The Covid-19 pandemic will influence negatively on finances implementation for the counties within the final quarter of the 2019/20 monetary 12 months, which ended on Tuesday, a report by Controller of Finances Margaret Nyakang’o says.
The report, which presents the counties’ finances efficiency within the first 9 months of the present monetary 12 months (July 2019 to March 2020), says measures put in place to include coronavirus will decelerate financial progress, which can have a ripple impact on improvement.
Kenya’s first Covid-19 optimistic case was reported on March 13.
Already, counties have reviewed their spending plans within the 2020/21 monetary 12 months on account of the pandemic, with most revising their budgets to reprioritise spending in direction of mitigating the unfavourable financial impacts of Covid-19.
“Given the disruptions occasioned by the actions taken to include the unfold of the Covid-19 illness, it’s clear that the measures will negatively influence on all county governments in implementation of the FY 2019/20 finances.
“Subsequently, there’s want for steady monitoring of this influence by county treasuries and departments of well being. Counties ought to develop frameworks for motion aimed toward saving lives, defending households, companies, and the financial system,” the finances implementation assessment report for the primary 9 months of 2019/20 monetary 12 months signifies.
Within the doc, Dr Nyakang’o warns that the tempo of the illness’s disruption is prone to speed up within the months forward because the ailments spreads to extra counties.
“Counties ought to develop frameworks for motion aimed toward saving lives, defending households, companies, and the financial system,” she mentioned.
The report’s findings present some counties absorbed lower than 50 p.c of their improvement budgets, that means taxpayers had been being denied companies regardless of the supply of fund.

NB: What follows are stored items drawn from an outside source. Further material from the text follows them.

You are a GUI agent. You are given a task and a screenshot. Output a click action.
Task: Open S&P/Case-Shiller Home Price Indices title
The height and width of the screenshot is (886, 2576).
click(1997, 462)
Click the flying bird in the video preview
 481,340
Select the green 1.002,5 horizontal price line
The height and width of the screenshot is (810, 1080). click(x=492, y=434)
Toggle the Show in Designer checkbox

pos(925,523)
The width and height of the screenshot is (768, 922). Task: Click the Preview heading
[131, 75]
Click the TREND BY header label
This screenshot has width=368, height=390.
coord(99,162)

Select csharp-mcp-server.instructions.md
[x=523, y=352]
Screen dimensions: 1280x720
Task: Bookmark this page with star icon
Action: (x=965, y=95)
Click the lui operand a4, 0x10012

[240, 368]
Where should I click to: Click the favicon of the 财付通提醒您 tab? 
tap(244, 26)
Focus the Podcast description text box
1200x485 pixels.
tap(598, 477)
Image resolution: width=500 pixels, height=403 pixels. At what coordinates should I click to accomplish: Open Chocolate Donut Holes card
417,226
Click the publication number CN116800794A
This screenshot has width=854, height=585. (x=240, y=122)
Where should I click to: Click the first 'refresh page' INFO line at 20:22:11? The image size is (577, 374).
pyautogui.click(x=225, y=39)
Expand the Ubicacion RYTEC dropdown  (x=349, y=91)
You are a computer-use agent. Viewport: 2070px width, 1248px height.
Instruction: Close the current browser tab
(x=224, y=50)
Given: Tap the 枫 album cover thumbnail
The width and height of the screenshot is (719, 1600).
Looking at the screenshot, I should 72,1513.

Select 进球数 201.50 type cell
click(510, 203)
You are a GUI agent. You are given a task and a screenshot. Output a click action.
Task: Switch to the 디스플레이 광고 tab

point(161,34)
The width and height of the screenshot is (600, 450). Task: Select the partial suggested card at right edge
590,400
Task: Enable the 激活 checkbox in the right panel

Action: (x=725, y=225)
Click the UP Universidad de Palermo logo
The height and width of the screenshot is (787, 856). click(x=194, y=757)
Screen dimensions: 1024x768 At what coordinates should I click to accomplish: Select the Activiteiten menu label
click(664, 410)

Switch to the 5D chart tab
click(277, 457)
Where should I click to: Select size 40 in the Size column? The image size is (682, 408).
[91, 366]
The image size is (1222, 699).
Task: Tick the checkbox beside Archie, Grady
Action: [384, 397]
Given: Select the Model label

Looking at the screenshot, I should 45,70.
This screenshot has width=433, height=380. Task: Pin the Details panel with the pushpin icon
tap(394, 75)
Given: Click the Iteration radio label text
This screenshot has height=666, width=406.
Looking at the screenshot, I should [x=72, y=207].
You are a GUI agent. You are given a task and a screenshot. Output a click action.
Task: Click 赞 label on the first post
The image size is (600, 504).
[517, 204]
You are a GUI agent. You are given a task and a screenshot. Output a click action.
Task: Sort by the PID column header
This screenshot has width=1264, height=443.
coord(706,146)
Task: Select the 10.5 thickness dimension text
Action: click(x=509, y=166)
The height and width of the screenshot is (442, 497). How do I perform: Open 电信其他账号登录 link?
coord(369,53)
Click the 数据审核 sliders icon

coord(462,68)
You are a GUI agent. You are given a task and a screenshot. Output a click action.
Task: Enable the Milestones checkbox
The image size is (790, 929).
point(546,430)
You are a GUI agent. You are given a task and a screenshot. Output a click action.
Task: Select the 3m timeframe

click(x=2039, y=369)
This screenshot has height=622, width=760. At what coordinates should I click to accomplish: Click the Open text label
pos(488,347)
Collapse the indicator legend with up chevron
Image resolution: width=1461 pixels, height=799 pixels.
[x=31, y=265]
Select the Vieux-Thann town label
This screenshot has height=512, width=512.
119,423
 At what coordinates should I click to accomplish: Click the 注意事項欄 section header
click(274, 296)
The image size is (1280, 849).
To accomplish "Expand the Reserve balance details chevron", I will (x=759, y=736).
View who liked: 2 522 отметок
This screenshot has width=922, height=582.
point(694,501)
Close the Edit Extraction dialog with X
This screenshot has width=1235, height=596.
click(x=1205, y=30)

Growth spending is vital to constructing infrastructure like roads and sewerage and placing cash in personal palms by demand for uncooked supplies, which finally creates new jobs.
Nairobi, Samburu and Nyandarua had the bottom absorption of improvement finances at 11.1 per cent, 6 per cent, and 4.1 per cent respectively. Different counties with low absorption of improvement funds are Nakuru (14.three p.c), Taita Taveta(12.7 p.c) and Migori (15.eight p.c).
High performers had been Murang’a, Tana River, and Marsabit at 60.2 per cent, 45.6 per cent, and 43.5 per cent respectively.
In Murang’a, Sh2 billion out of their Sh3 billion allocation was used within the stocking of pharmacies, development of roads, college feeding programmes and a variety of agricultural tasks.